第168話 ジェノサイド⑩


「お前は自分以外を物や道具のように見てる!どれだけ賢くてもその程度の次元に居る限りエルエルの崇高さなんて分かんないだろーさ!」


 その先にあるのは虚しさだけだ。


「分かろうとも思わんな。しかし私がその程度だと非難されるのは少々癪だ。自分よがりの物差しでマウントを取るな。討論にすらなっていない」


「これが学生の討論大会かなんかだと思ってるのがそもそもの間違いなんだバカ!なんで対等な話し合いが出来ると思ったんだ!?」


 再度バカと言われ眉をひくつかせる文官長。


「僕達が勝者でお前達が敗者だ!敗北者の言葉なんて全部戯言だ!どれだけ気高い理念があろうとも力無き正義は無価値だ!今のお前の言葉には何の力も無い!」


 勝者だけが正義。清廉潔白に生きようとも、世の為人の為にと理想を掲げて頑張ろうとも、負けたら何も残らない。

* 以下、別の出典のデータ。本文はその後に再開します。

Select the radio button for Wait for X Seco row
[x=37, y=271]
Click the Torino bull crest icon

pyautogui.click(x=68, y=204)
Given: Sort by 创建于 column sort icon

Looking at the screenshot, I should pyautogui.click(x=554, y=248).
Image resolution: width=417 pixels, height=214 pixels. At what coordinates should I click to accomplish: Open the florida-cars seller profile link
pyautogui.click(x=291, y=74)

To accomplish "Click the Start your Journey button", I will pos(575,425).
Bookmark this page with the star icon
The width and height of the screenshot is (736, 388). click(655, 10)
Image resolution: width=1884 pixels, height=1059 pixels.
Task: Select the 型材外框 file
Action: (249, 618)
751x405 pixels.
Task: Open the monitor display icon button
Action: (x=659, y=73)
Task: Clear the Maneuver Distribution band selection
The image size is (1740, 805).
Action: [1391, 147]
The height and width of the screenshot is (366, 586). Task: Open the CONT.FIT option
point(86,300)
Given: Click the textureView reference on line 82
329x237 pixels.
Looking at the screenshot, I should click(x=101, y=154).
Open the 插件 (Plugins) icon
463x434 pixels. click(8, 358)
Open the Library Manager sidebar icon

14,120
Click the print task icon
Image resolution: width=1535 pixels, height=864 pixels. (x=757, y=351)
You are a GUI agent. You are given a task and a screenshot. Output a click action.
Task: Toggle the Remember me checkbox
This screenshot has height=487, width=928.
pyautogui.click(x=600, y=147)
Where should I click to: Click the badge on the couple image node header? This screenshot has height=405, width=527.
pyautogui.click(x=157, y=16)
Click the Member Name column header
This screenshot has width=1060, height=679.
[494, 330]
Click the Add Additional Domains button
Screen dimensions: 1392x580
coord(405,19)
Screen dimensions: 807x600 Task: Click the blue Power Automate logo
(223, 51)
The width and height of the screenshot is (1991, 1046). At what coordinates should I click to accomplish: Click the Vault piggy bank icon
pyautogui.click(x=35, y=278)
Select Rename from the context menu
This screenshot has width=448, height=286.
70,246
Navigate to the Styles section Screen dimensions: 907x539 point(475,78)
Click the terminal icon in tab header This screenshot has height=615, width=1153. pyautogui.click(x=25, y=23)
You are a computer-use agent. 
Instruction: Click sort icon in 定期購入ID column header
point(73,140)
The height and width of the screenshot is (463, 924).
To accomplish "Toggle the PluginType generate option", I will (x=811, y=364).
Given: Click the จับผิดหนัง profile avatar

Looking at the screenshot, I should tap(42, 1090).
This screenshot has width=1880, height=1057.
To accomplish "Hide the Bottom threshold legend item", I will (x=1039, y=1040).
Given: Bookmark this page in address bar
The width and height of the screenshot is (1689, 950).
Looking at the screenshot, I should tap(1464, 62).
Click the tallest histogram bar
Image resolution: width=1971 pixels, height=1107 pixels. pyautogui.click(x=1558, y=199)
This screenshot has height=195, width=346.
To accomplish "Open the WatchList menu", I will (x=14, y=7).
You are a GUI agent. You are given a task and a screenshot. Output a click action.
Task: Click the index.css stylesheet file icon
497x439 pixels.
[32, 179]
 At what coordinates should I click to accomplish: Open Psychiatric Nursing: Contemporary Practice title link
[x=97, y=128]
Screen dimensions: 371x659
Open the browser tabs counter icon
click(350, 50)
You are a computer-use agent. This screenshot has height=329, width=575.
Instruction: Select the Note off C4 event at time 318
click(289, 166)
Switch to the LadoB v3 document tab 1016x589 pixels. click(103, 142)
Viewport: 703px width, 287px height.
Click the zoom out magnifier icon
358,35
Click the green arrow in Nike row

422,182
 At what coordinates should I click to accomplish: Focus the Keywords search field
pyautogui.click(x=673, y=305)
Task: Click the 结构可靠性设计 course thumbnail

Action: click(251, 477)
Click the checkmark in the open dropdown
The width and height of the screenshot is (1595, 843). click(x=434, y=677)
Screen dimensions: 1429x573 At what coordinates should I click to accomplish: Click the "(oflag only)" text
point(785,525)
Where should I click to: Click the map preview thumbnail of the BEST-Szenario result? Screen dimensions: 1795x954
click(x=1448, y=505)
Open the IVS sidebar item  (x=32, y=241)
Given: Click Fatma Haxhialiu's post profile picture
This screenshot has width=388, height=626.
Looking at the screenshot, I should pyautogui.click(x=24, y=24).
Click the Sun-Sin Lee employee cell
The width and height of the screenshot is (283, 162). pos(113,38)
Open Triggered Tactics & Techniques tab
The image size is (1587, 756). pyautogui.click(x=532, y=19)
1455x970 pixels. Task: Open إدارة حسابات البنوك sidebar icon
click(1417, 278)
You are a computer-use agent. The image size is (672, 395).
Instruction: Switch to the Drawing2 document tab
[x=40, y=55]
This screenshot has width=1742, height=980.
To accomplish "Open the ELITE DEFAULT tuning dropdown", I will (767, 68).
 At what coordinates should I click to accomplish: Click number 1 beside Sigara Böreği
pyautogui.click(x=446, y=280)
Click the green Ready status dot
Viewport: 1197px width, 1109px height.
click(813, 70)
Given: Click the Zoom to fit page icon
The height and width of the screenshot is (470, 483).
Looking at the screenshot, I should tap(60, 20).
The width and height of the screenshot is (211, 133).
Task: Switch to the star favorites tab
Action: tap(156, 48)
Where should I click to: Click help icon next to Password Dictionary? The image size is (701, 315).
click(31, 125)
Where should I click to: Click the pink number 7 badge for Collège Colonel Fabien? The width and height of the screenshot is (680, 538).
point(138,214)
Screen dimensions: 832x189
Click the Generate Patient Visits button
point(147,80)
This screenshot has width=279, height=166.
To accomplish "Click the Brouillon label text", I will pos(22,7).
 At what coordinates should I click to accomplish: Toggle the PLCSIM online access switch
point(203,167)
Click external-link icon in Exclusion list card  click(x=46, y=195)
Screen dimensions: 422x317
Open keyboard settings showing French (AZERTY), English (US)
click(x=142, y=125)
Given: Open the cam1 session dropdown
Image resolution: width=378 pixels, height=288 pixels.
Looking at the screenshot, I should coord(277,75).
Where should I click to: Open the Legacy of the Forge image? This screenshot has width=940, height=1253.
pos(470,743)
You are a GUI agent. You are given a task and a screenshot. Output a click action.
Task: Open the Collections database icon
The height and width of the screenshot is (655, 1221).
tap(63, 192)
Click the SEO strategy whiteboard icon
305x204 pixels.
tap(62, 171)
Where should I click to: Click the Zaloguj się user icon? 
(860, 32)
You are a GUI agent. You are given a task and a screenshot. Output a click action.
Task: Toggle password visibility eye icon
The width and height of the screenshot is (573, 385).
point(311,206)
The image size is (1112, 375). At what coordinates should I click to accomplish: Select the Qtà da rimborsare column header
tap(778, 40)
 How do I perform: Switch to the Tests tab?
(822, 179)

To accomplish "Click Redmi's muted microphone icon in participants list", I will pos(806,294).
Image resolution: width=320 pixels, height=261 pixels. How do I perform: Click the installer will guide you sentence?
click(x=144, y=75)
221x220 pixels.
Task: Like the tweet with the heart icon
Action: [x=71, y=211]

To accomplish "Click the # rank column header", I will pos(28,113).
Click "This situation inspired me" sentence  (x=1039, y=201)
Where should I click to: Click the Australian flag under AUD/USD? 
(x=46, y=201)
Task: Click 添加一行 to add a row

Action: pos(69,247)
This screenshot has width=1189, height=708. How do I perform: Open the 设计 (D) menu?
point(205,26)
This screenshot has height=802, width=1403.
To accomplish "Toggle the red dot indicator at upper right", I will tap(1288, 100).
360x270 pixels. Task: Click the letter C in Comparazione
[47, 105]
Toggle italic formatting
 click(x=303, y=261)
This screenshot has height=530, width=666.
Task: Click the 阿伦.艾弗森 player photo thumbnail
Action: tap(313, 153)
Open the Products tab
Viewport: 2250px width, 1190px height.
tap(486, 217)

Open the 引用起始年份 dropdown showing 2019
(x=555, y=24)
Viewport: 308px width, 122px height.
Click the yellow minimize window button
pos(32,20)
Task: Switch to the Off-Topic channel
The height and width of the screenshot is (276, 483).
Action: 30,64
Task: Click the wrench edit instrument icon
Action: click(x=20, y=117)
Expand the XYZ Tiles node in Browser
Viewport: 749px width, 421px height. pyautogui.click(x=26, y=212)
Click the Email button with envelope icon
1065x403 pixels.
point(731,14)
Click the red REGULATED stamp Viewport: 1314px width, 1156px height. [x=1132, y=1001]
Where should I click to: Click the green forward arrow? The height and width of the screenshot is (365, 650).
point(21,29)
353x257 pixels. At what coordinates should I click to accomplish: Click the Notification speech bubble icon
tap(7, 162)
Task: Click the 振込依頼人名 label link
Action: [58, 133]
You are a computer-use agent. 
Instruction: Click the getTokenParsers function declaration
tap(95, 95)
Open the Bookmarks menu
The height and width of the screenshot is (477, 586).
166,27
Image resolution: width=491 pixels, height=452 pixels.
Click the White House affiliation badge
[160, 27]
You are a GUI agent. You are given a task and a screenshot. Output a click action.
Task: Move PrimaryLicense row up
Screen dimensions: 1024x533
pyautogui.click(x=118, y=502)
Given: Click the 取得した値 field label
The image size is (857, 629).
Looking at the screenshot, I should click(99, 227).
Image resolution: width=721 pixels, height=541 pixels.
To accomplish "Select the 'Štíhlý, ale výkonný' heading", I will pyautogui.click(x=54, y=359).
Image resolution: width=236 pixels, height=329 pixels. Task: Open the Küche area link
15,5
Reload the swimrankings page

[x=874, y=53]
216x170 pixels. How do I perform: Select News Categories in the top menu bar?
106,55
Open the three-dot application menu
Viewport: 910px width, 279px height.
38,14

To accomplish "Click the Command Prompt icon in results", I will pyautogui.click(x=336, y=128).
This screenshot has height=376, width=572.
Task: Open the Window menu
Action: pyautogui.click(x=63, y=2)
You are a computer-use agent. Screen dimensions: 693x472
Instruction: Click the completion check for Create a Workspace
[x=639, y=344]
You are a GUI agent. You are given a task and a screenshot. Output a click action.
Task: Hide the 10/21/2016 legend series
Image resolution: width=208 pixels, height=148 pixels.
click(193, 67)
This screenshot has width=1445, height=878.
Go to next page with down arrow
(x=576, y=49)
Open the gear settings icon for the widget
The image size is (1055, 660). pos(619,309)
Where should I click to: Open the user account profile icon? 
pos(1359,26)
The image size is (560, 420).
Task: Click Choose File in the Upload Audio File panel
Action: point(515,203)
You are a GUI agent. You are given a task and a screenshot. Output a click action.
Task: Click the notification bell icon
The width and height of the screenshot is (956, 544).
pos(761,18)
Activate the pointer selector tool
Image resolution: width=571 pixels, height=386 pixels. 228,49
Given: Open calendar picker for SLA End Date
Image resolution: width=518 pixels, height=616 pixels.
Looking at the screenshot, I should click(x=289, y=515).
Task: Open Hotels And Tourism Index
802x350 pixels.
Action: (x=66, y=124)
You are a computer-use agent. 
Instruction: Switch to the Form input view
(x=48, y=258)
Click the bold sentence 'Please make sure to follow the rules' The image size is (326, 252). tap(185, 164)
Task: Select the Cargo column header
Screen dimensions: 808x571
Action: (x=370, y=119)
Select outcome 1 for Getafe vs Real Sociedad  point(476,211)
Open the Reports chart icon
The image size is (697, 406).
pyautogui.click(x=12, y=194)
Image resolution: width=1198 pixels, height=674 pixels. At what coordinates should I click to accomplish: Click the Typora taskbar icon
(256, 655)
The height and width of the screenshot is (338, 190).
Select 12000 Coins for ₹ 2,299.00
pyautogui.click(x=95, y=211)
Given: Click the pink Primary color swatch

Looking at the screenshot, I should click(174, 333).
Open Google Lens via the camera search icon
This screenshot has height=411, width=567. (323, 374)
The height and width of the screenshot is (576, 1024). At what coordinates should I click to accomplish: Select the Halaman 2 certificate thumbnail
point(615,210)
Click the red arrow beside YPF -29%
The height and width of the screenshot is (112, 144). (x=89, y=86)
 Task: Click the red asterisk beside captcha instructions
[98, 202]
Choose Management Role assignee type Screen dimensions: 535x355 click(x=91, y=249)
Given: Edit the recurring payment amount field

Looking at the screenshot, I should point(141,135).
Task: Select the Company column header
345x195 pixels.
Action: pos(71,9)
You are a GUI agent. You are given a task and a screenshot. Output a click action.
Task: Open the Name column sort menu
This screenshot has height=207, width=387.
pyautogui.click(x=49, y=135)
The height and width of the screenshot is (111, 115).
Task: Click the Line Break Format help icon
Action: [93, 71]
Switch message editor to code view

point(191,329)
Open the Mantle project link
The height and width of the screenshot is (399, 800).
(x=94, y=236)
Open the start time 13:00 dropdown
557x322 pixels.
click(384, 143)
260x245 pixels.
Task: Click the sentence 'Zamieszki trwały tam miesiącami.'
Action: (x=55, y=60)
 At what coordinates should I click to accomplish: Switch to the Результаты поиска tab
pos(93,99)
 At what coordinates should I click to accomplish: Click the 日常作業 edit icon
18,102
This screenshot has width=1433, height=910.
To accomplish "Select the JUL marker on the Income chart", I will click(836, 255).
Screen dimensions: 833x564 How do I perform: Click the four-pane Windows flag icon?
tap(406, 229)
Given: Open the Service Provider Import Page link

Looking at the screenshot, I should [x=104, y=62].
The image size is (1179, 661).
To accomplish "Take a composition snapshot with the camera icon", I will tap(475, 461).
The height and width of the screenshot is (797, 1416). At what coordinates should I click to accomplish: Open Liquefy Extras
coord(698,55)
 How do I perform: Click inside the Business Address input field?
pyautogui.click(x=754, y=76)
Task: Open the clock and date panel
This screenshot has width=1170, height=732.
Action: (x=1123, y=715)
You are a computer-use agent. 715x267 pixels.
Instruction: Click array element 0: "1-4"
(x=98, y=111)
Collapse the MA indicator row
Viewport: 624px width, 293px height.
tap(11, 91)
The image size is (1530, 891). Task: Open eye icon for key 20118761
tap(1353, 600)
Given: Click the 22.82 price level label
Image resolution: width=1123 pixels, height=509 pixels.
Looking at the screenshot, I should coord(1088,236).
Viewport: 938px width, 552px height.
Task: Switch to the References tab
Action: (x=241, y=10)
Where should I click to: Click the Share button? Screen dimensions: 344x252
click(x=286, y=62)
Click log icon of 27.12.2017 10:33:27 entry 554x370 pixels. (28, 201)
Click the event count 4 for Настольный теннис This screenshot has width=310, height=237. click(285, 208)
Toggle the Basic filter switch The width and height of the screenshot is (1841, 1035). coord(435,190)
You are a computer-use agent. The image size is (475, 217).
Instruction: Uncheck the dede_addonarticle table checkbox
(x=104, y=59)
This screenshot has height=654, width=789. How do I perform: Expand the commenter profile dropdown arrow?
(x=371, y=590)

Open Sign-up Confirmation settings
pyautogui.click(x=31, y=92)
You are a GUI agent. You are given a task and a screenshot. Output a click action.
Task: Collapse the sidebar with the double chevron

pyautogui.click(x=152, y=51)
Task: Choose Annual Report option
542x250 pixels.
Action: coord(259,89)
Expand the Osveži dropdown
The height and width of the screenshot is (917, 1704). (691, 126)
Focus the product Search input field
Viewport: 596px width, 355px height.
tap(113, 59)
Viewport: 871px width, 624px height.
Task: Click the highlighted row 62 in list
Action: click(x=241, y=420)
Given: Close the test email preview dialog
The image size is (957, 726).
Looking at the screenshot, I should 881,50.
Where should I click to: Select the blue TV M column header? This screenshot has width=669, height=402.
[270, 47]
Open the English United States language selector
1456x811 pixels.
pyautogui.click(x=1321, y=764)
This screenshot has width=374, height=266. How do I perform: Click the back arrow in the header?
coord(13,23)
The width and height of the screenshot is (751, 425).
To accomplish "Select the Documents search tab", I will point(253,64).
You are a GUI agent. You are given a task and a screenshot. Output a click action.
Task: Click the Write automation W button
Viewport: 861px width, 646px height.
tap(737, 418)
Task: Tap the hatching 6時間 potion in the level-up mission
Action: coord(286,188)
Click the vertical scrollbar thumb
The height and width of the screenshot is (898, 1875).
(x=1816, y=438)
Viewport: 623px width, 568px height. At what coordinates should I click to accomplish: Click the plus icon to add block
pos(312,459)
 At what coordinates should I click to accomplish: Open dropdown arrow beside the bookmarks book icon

 そこに疑問や不満を持ってもどうしようもない。それが世界のルールなのだ。改善を願って自分の身を犠牲にして、ルールが変わるのを待つなど愚か者のすることだ。


 適者生存。いつだってゲームってのはルールを深く理解した奴が勝つんだ。明記されていないような見えないルールや条件も暴いて身に着けた奴には勝てないんだ。


「お前は誰よりも解った気になっていただけで、何も解っちゃいなかったって話さ!」


 それが残酷だとか自分が見たくないからと言って目を背けていてはいけない。気づいた時には誰にも勝てなくなっているだろうから。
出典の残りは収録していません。